In 1844 Gregg embarked to the North, on a mission to study and examine the numerous textile mills in Massachusetts, Connecticut, Vermont, and New Hampshire. Gregg wanted to improve and enhance the industry in the South as many Southern plants were prone to failure and undercapitalized.
Following his return to Charleston, Gregg was very active in the community. William Gregg wrote a series of articles that appeared in the local paper, the Charleston Courier. In these articles, Gregg outlined ways by which businessmen in the South could invest and prosper in manufacturing. Gregg advocated that the region stop remaining over-dependent on plantation agriculture as the only means of commerce in the society. The articles mainly critiqued the South's failure to develop a strong and viable manufacturing sector that could accompany the strengths of the agricultural industry, specifically plantations. Gregg became a leading advocate for industrialization in the South; he published these articles in a pamphlet that was called "Essays on Domestic Industry". This work strongly attacked planters for allowing their ventures to die through inattention and undercapitalization. Gregg's ultimate vision saw the Business capitalists of the South guiding industry and development through applying industry, prudence, and a surplus of capital to manufacturing plants and manufacturing operations.

Gregg became committed to the idea that South Carolina and the South were wasting potential by shipping Raw cotton to the North and buying back these goods at inflated prices. Gregg felt that by keeping local capital, the state would diversify, jobs would be produced, and the economy would become less dependent on cotton growing.

### Supplied data

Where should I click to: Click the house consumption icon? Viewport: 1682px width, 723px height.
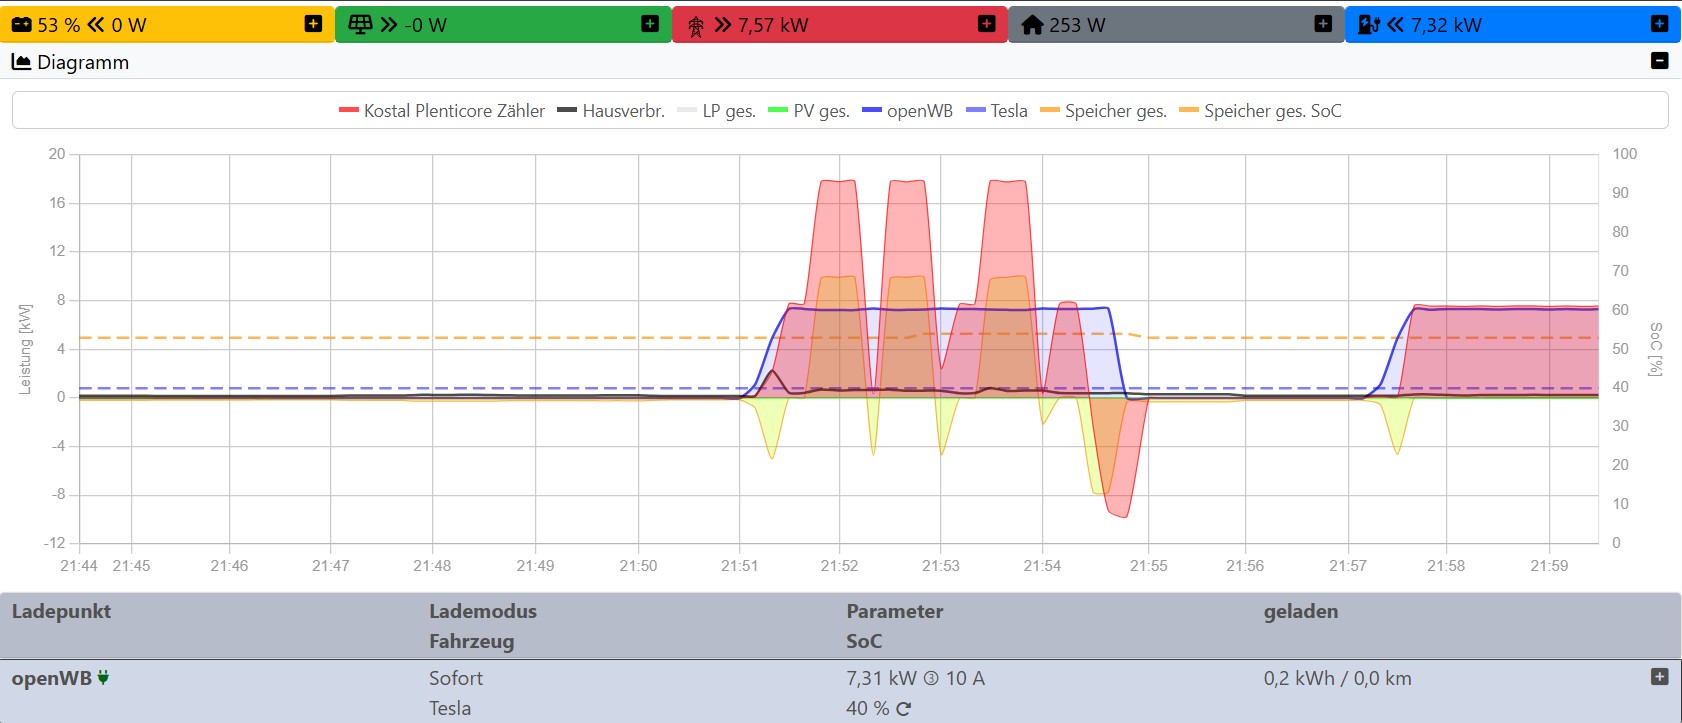(1032, 25)
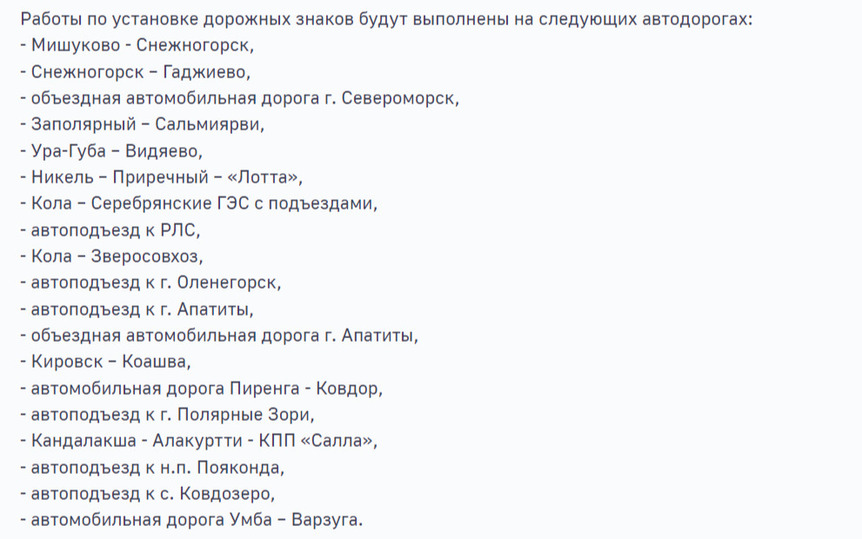Click the Североморск bypass road line
This screenshot has height=539, width=862.
click(240, 98)
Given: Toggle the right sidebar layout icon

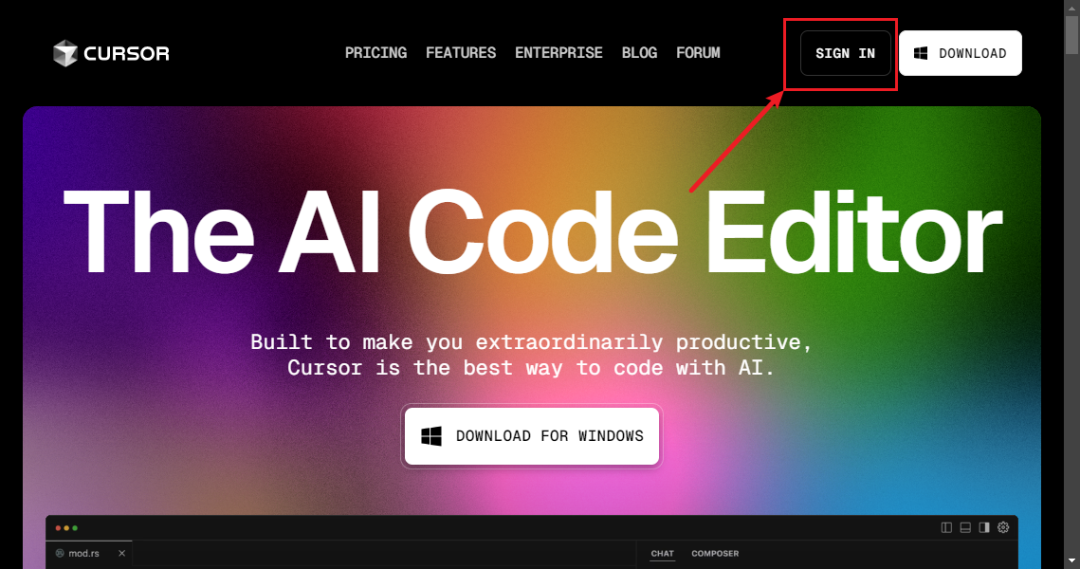Looking at the screenshot, I should pos(984,528).
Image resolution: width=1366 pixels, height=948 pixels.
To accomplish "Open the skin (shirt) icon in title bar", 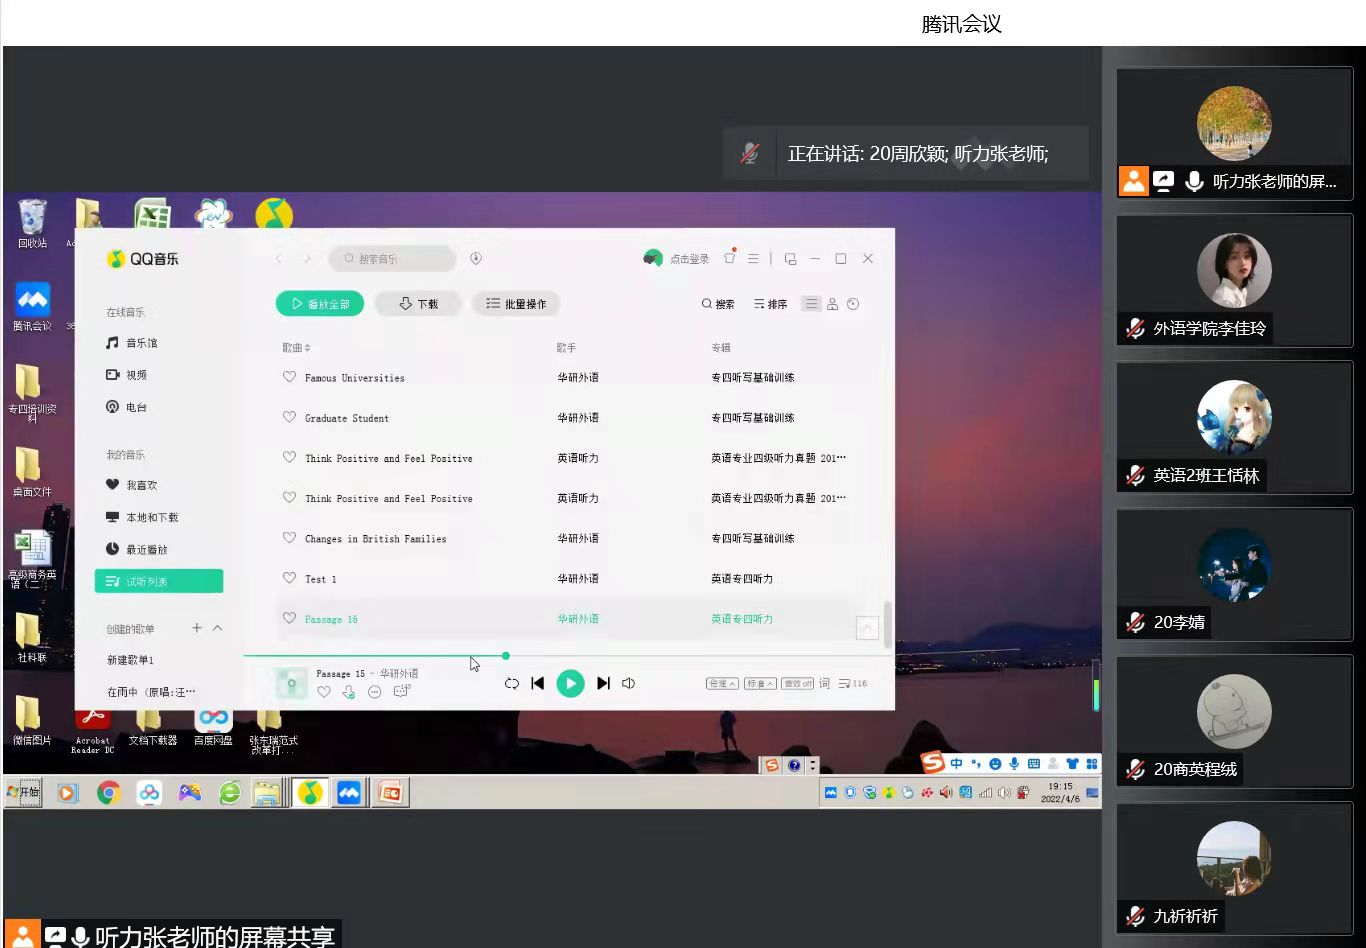I will (730, 258).
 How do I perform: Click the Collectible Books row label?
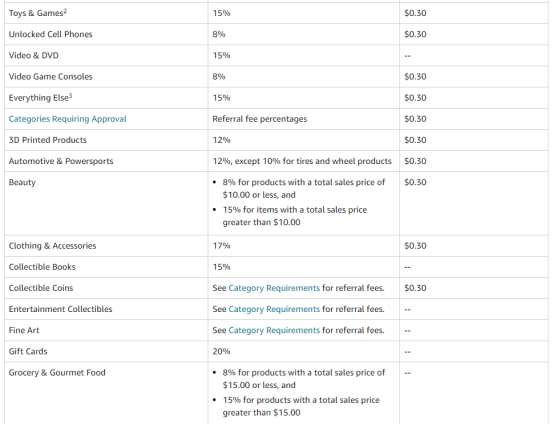pyautogui.click(x=42, y=267)
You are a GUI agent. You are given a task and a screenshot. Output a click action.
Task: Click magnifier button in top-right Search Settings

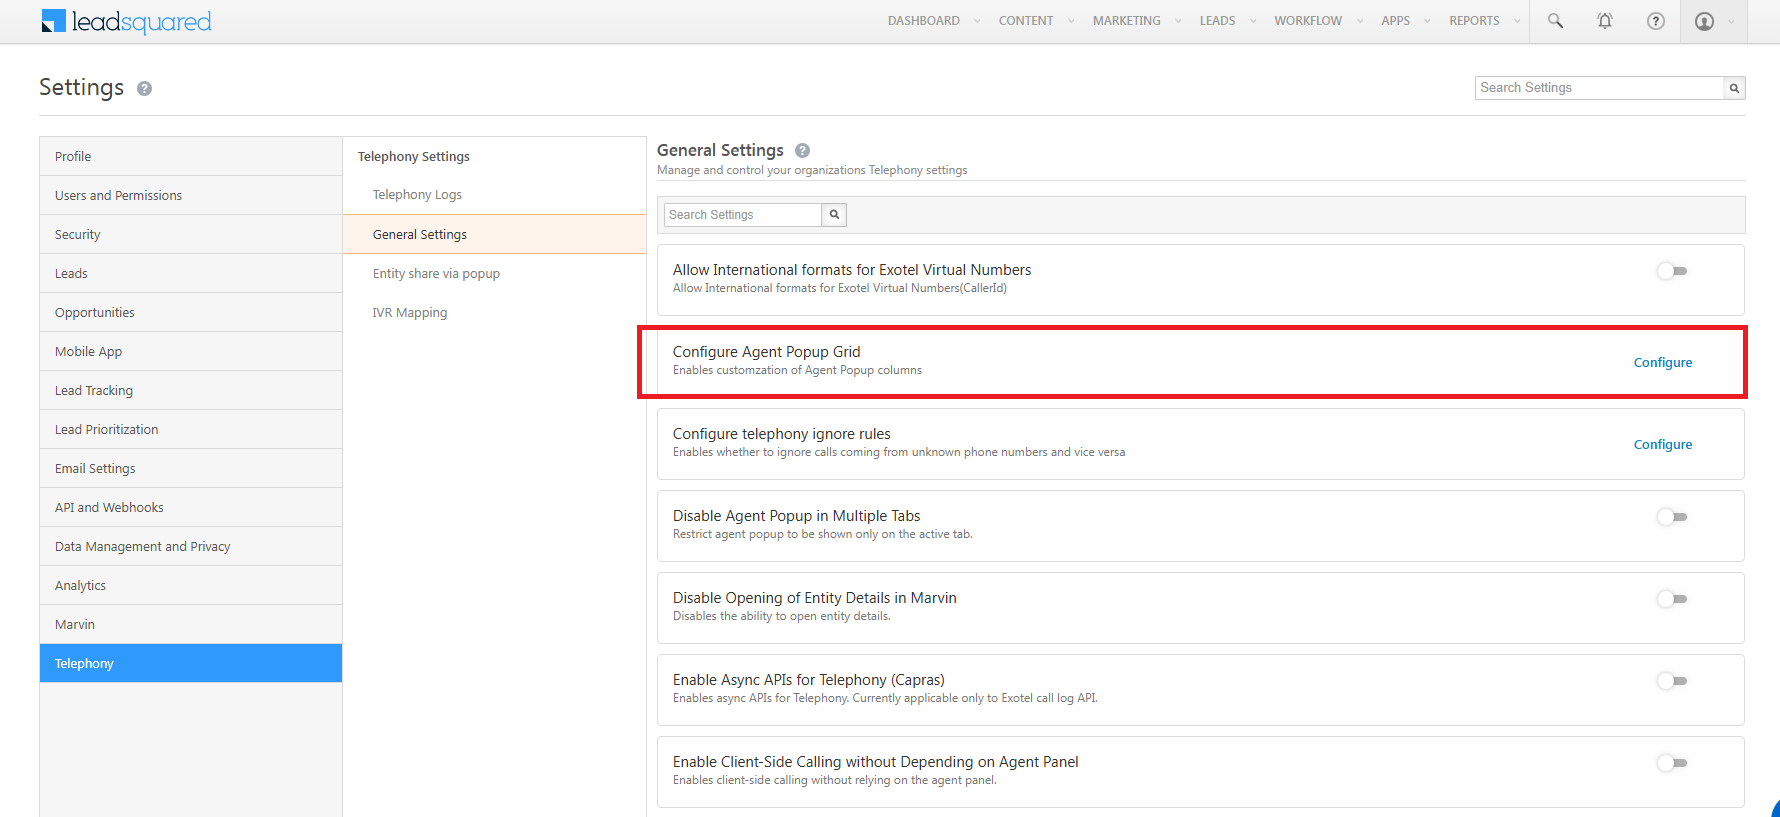[x=1734, y=88]
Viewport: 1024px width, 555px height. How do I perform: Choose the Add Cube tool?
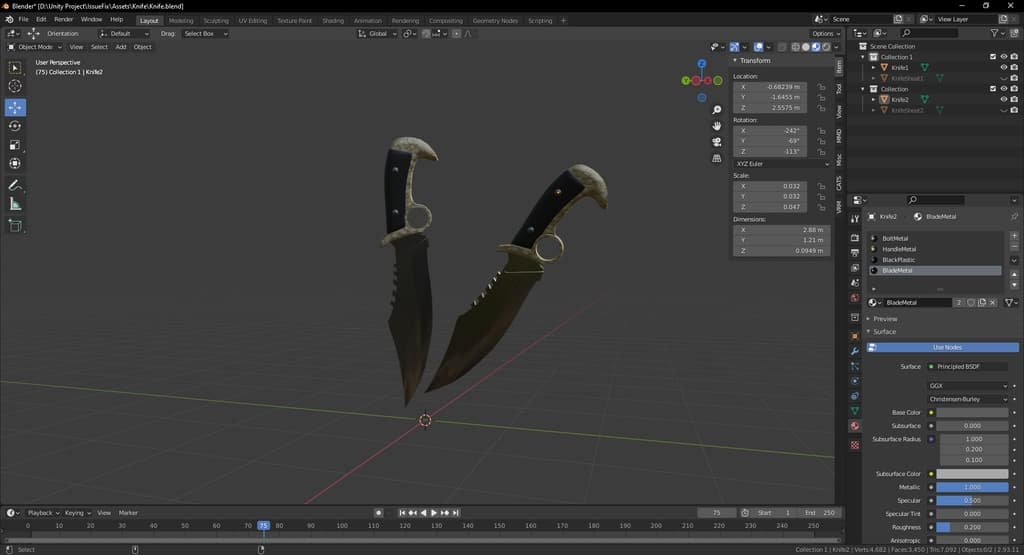point(15,226)
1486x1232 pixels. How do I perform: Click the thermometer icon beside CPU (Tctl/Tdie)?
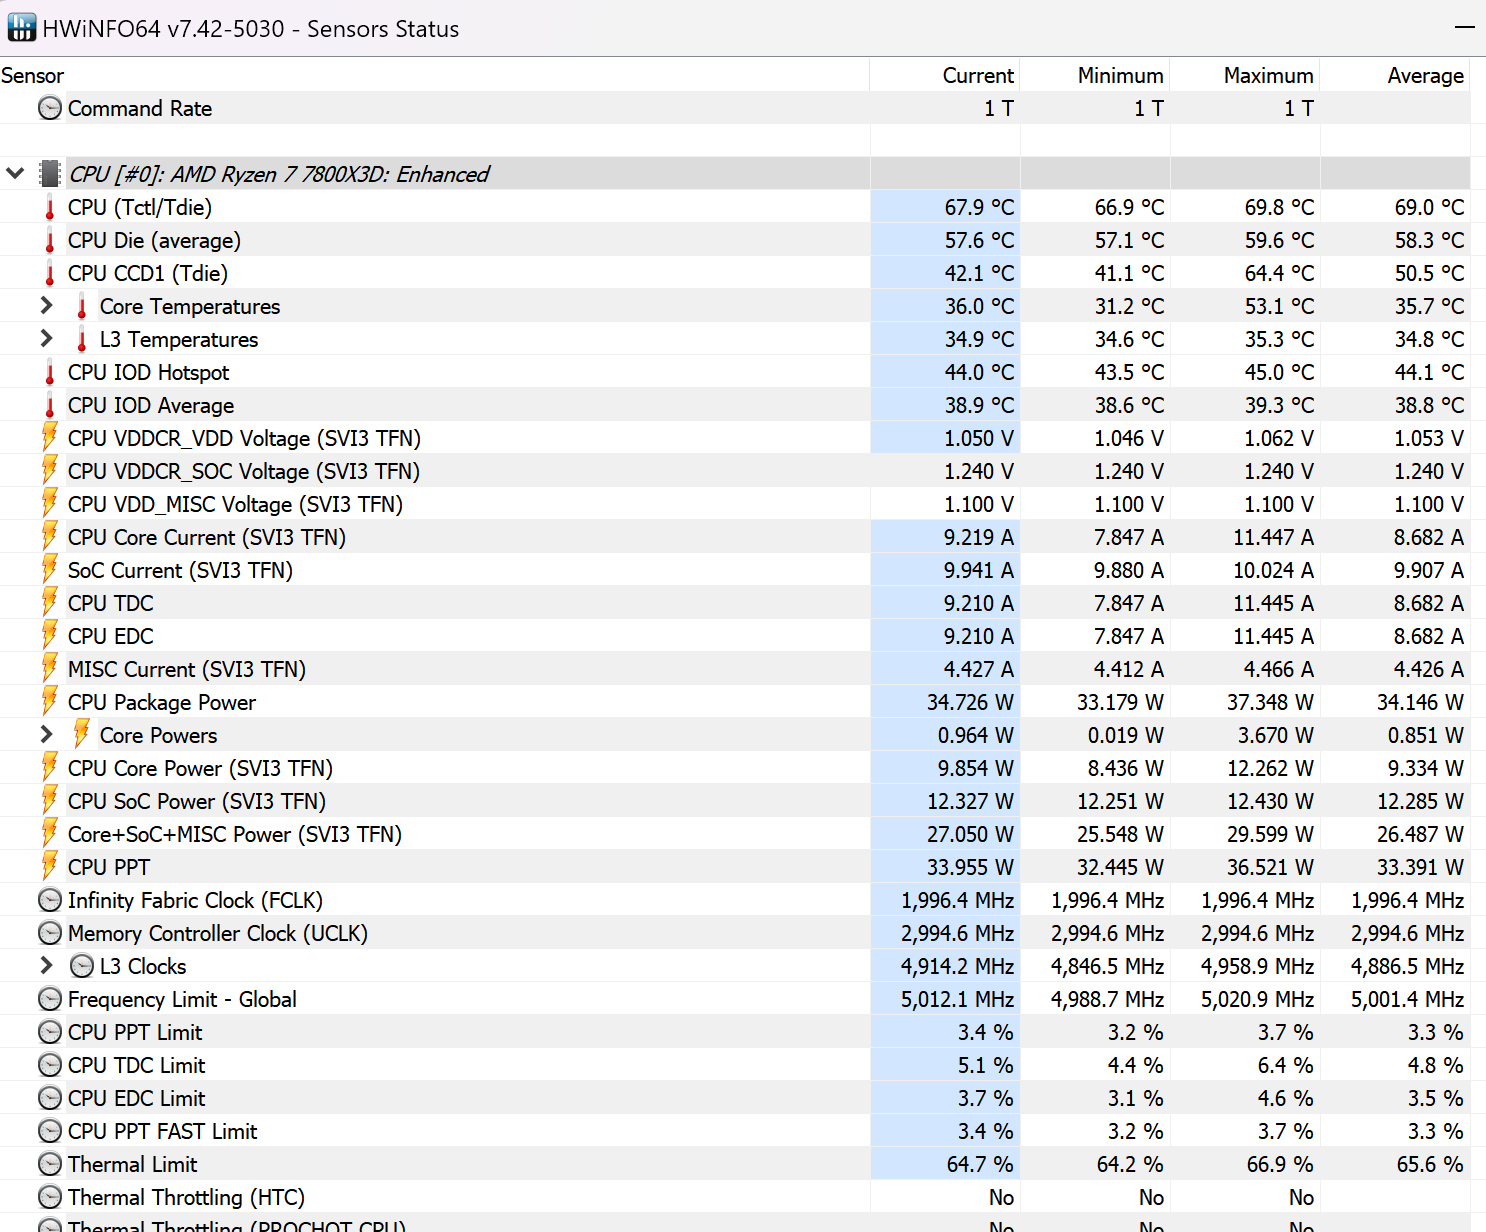pyautogui.click(x=49, y=206)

### Work instructions
- A) Retype the passage on William Gregg, starting with "Gregg became committed" and going on through "on cotton growing.".
- B) In the passage on William Gregg, which local newspaper ran his series of articles?
- C) Continue the passage on William Gregg from the point where it stops.
The rows were drawn from a separate source.

### Expected outputs
- A)
Gregg became committed to the idea that South Carolina and the South were wasting potential by shipping Raw cotton to the North and buying back these goods at inflated prices. Gregg felt that by keeping local capital, the state would diversify, jobs would be produced, and the economy would become less dependent on cotton growing.

- B) The Charleston Courier

- C)
In December 1845, Gregg was able to convince the South Carolina legislature to charter the Graniteville Mill, which became the South's largest and most well known cotton mill. With a group of Charleston elite, the group was granted an initial capitalization of $300,0000. This money was put towards constructing a tremendous and massive state of the art textile factory and plant on Horse creek, which was a couple of miles from Gregg's Vaucluse Mill. The production and construction of the Graniteville Company relied on the local people of the area to build and operate the mill. Farmers, tenants, and the poor were employed with wages similar to those of Northern mill workers. When full operations ceased in 1849, the Graniteville Company mill was one of, if not the largest textile mills in the South. The plant contained more than nine thousand spindles and three hundred looms, and produced around twelve thousand yards of cloth per day. These products were sold across the continent and in markets reaching New York and Philadelphia.

==Later life==

During the 1850s, Gregg became famous throughout the South. His factory became acclaimed and its model was celebrated. Gregg was credited with providing the South a perfect example of the industrial development that reformers had demanded for many years. Gregg's popularity resulted in his election to the South Carolina House of Representatives in 1856. Gregg also attempted to get elected to the state Senate but was unsuccessful. Gregg faced resistance regarding some of the practices at his plant, but this did not completely hinder his political career.

Gregg remained popular enough to secure his election to South Carolina's secession convention, at which he unhesitatingly affixed his signature to the ordinance of secession in December 1860. Previously a unionist, after Lincoln's election Gregg publicly declared himself to be "openly, fearlessly . . . a disunion man".

During the Civil War, Graniteville continued to prosper. The city survived the Civil War, and Gregg returned to the factory following the war. During the war, Gregg had criticized Confederate Policy, as he believed it restricted manufacturers.

In September 1867, there was a break in the factory dam. While repairing it, Gregg became ill. He died in Kalmia, South Carolina, on September 12. Following his death, the Graniteville Company continued operations and prospered for more than a century.

Gregg's legacy lives on in the South. In 1899 his Essays on Domestic Industry were reprinted by Daniel Augustus Tompkins. Gregg is still heralded as one of the most successful, influential members of the early Southern states.